民主主義と人権を守る戦いというイデオロギーなどよりも、胃の腑の欲望を満たすほうが、国民にとって重要であることは、当然である。政権党は民主主義と全体主義というイデオロギー闘争を前面に出しているが、国民にはそれ以上に日常生活のほうが大事になっているのである。 こうした結果、イギリス下院議会選挙では労働党が政権をとり、フランス国民議会選挙では、非政権党が多数を占め、ドイツ州議会選挙では軒並みAfD(ドイツのための選択肢党)が票を伸ばしている。

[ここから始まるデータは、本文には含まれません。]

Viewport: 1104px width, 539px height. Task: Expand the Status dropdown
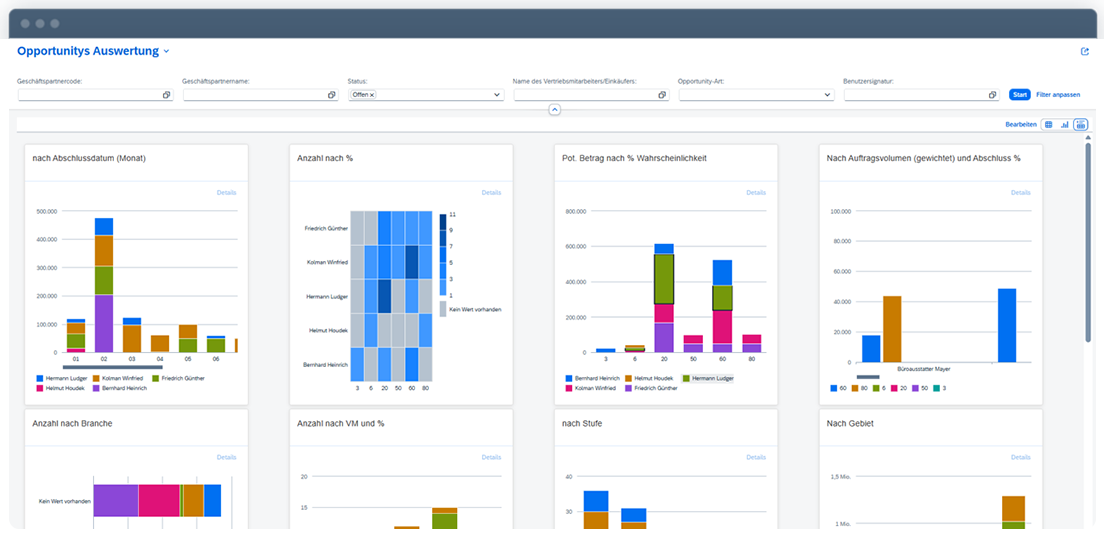point(497,95)
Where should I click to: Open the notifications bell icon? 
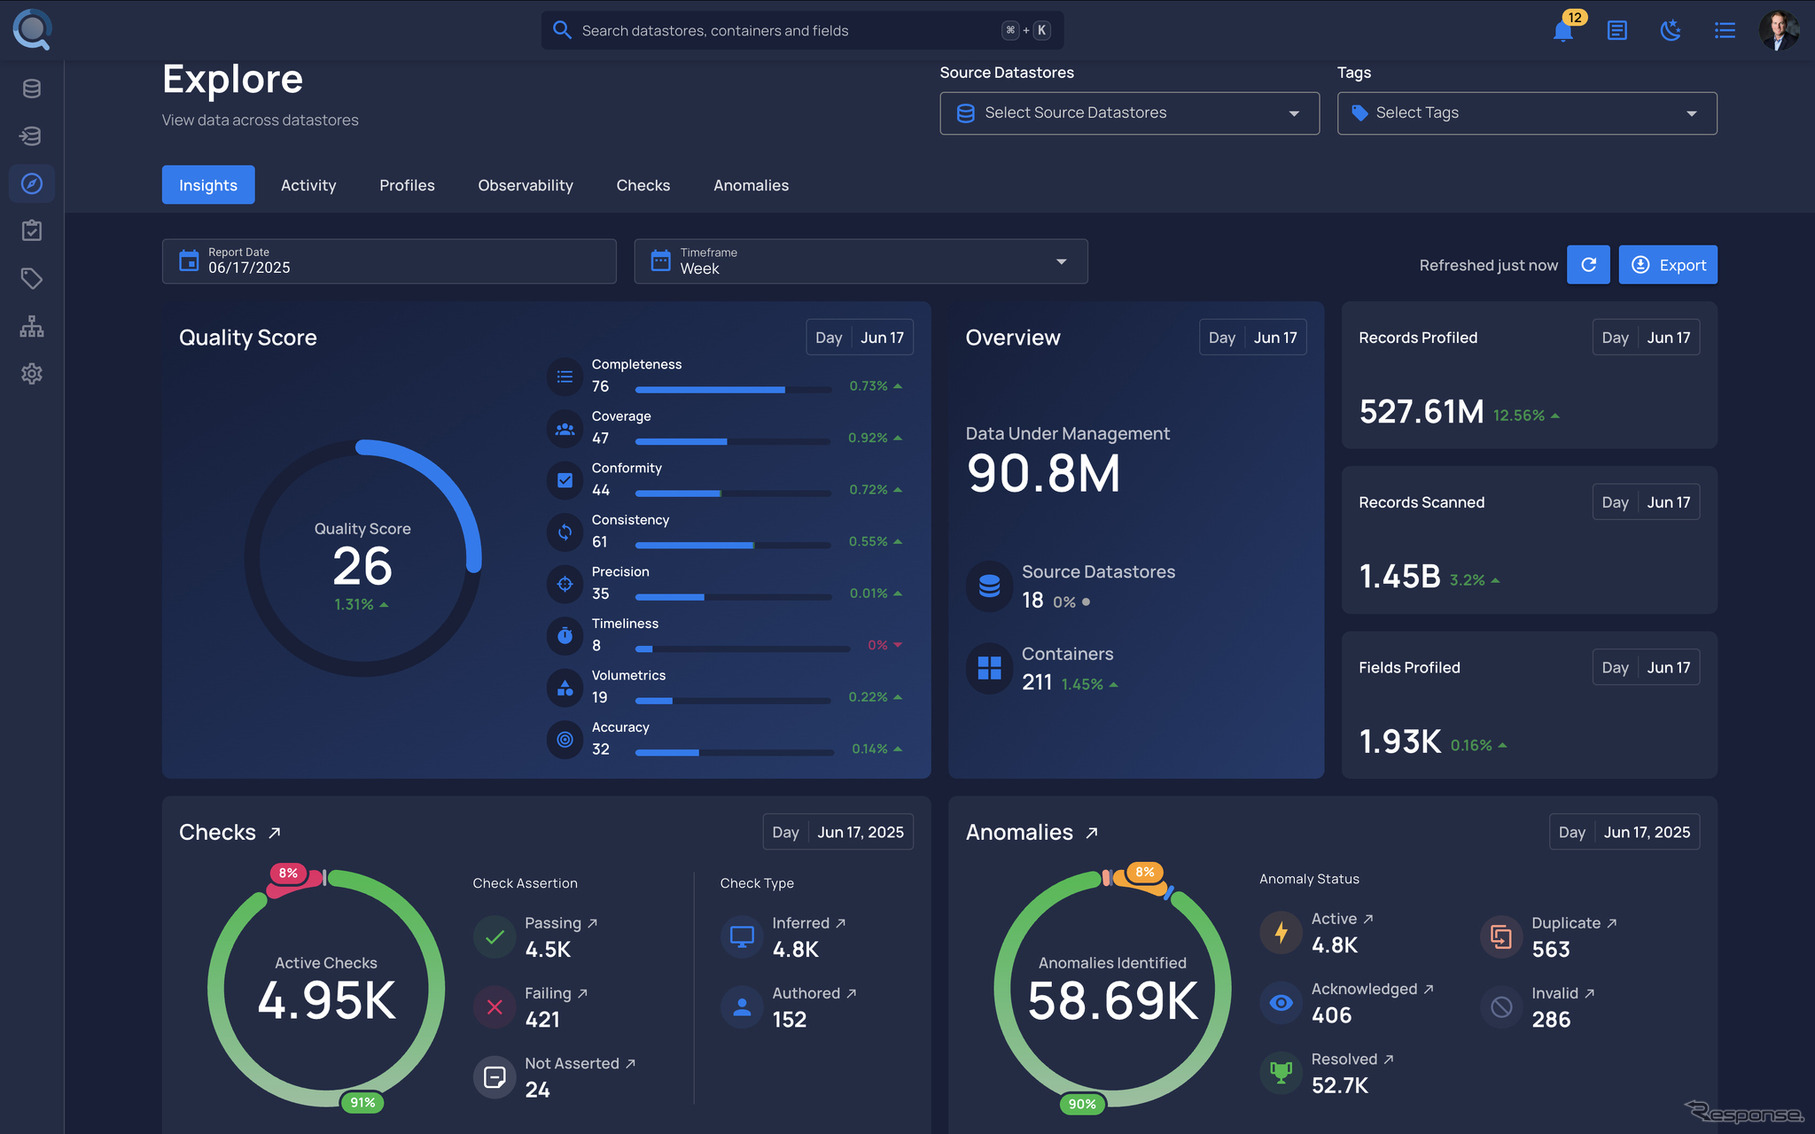[x=1563, y=31]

これらの政党は「戦争反対、移民反対」という公約を掲げている。移民も、欧州以外での戦争からもたらされた点では、戦争反対こそ問題の中心かもしれない。 その結果、政権が変わり、戦争終結、移民制限も間近に迫るはずであったのだが、いっこうにそうなる気配はない。それは、政権をたとえこれらの新しい党が握ったとしても、その背後にあるディープ・ステートが国民の意思を反映させないからだ。 イギリスの新首相キア・スターマーは、労働党の党首だが、かつての党首トニー・ブレアの再来のような人物で、保守党の政策の多くを共有している。戦争に関しては、ボリス・ジョンソンと変わらないか、それ以上の推進派かもしれない。これでは労働党の政権奪取を喜ぶことはできない。